Dijo que más que al dolor o a la soledad despertó a la sorpresa de un mundo y de un tiempo que carecían de resonancias, como si desde entonces debiera vivir para siempre en el interior de una casa acolchada: la ciudad, la música, su memoria, su vida, se habían entramado desde que conoció a Lucrecia en un juego de correspondencias o de símbolos que se sostenían tan delicadamente entre sí, me dijo, como los instrumentos de una banda de jazz. Billy Swann solía decirle que lo que importa en la música no es la maestría, sino la resonancia: en un espacio vacío, en un local lleno de voces y de humo, en el alma de alguien. ¿No es eso, una pura resonancia, un instinto de tiempo y de adivinación, lo que sucede en mí cuando escucho aquellas canciones que Billy Swann y Biralbo tocaron juntos, Burma o Lisboa ?

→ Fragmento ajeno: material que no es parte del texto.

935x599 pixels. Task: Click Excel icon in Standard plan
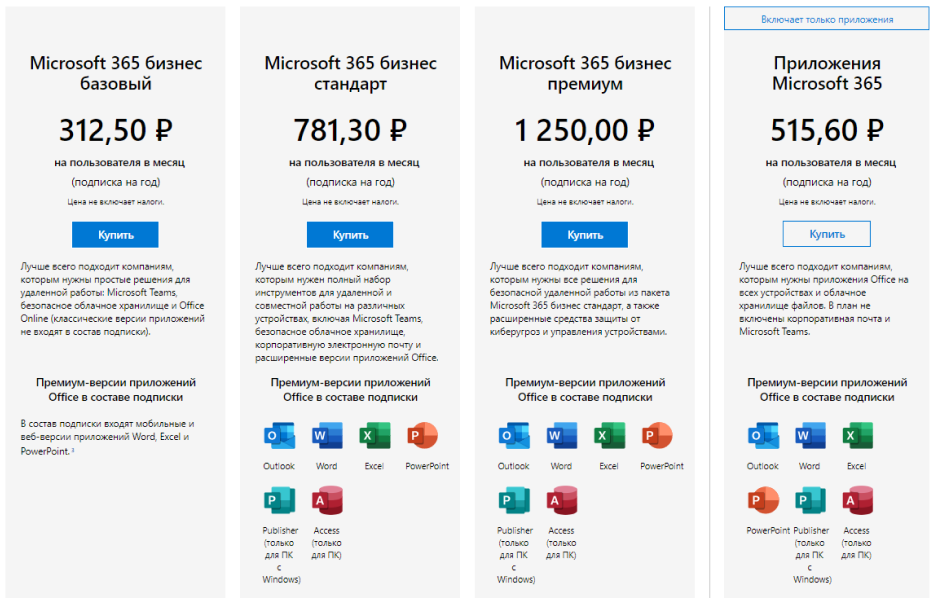click(x=374, y=436)
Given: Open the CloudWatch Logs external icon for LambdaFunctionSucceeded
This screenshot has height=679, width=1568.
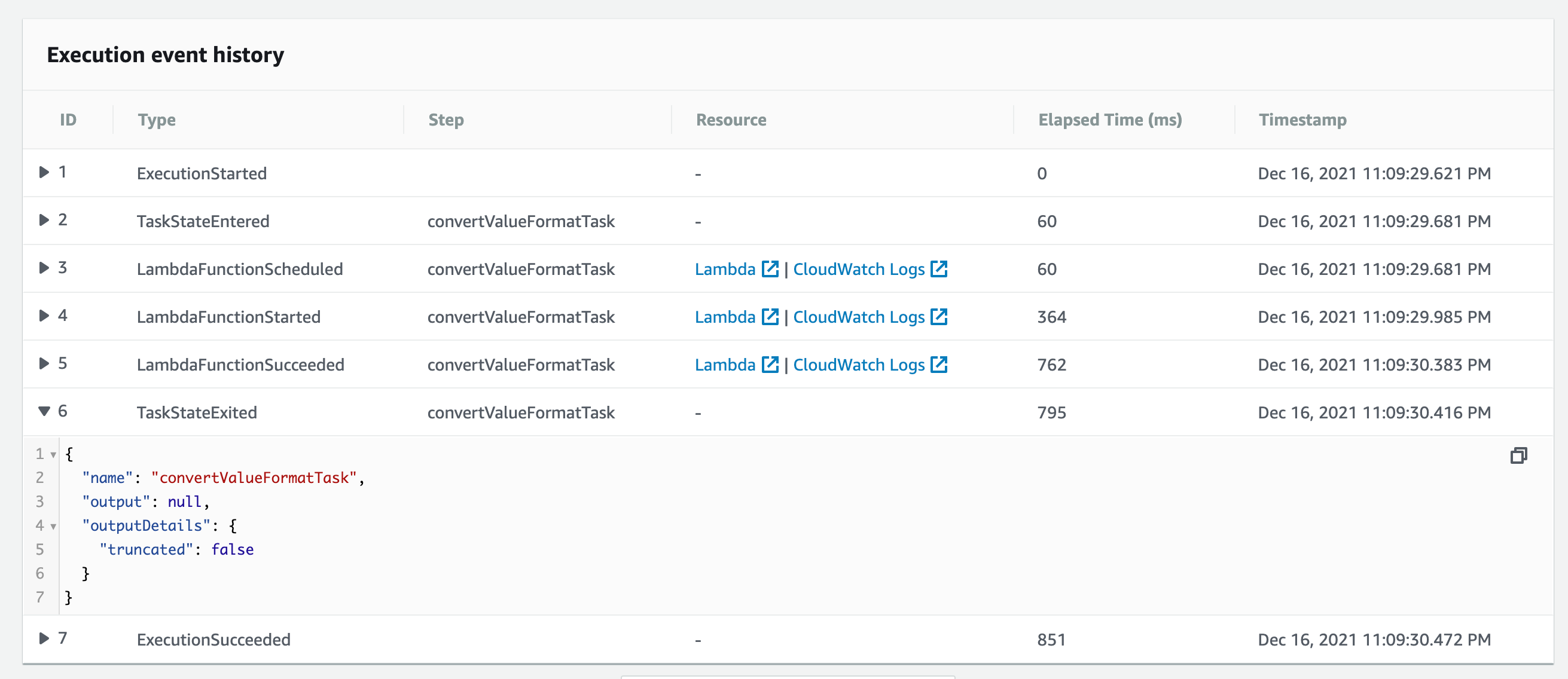Looking at the screenshot, I should [939, 364].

Bruscamente le había sobrevenido el silencio: sintió que en él se desvanecían los últimos años de su vida como ruinas derrumbadas en el fondo del mar. De ahora en adelante el mundo ya no sería un sistema de símbolos que aludieran a Lucrecia. Cada gesto y deseo y cada canción que tocara se agotarían en sí mismos como una llama que se extingue sin dejar cenizas. En unos pocos días o semanas Biralbo se creyó autorizado a dar el nombre de renuncia o de serenidad a aquel desierto sin voces. El orgullo y el hábito de la soledad le ayudaban: porque cualquier gesto que hiciera inevitablemente contendría una súplica, no iba a buscar a Lucrecia, ni a escribirle, ni a beber en los bares próximos a su casa. Con inflexible puntualidad llegaba al colegio todas las mañanas y a las cinco de la tarde volvía a casa en el Topo leyendo el periódico o mirando en silencio los veloces paisajes de las afueras. Dejó de escuchar discos: cada canción que oía, las que más amaba, las que sabía tocar con los ojos cerrados, eran ya el testimonio de una estafa. Cuando bebía mucho imaginaba cartas larguísimas que nunca llegó a escribir y se quedaba mirando obstinadamente el teléfono. Recordó una noche de varios años atrás: acababa de conocer a Lucrecia y concebía livianamente la posibilidad de acostarse con ella, pero sólo habían conversado tres o cuatro veces, en el Lady Bird, en una mesa del Viena. Llamaron a la puerta, le extrañó, porque ya era muy tarde. Cuando abrió, Lucrecia estaba frente a él, del todo inesperada, disculpándose, ofreciéndole algo, un libro o un disco que al parecer le prometió y que Biralbo no recordaba.